### TEXT SECTION
◆ ◆ ◆ ◆ ◆ ◆ ◆

# What's good SBF ?



## Ballergenetics (Nov 3, 2012)

Well, I've been off my board (for the most part) for 4 years. I've been on a few trips here and there, but Snowboarding basically took a back seat to work the last few years (unfortunately). I plan on gettin' back at it this winter, & was just lookin' for a community to shoot the shit with. Oh ya,& I need to be schooled on the "must watch" films for 2012/13.


----------



## grafta (Dec 21, 2009)

Hey dude, good to have you along!

Link to some vids > Extreme Movie Database | Ride or GTFO

There's free shit too


----------



## Ballergenetics (Nov 3, 2012)

grafta said:


> Hey dude, good to have you along!
> 
> Link to some vids > Extreme Movie Database | Ride or GTFO
> 
> There's free shit too


preciate that man...


----------



## dopamean (Nov 1, 2012)

◆ ◆ ◆ ◆ ◆ ◆ ◆

### RECORDS PROVIDED
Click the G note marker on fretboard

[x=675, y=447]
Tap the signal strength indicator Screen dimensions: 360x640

◆ ◆ ◆ ◆ ◆ ◆ ◆

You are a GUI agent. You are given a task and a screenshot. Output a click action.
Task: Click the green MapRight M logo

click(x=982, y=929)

◆ ◆ ◆ ◆ ◆ ◆ ◆

### WHAT IS ASKED
- 1) In the snowboarding forum thread, rewrite the paragraph beginning "Well, I've been off my board" as a short list that keeps its main facts.
- 2) Extend the snowboarding forum thread by writing the post that comes after the last header shown.
The data above are separate material and have no connection to the snowboarding forum thread.

### TASK-BY-TASK ANSWERS
- 1)
- Has been mostly off the board for 4 years, apart from a few trips
- Snowboarding took a back seat to work in recent years
- Plans to get back into it this winter
- Is looking for a community to chat with
- Wants to learn the "must watch" films for 2012/13

- 2)
Ballergenetics said:


> Well, I've been off my board (for the most part) for 4 years. I've been on a few trips here and there, but Snowboarding basically took a back seat to work the last few years (unfortunately). I plan on gettin' back at it this winter, & was just lookin' for a community to shoot the shit with. Oh ya,& I need to be schooled on the "must watch" films for 2012/13.


Welcome to the forum man! I'll be riding Colorado, Cali and Alaska this season so hit me up if you're in those areas and we'll go ride!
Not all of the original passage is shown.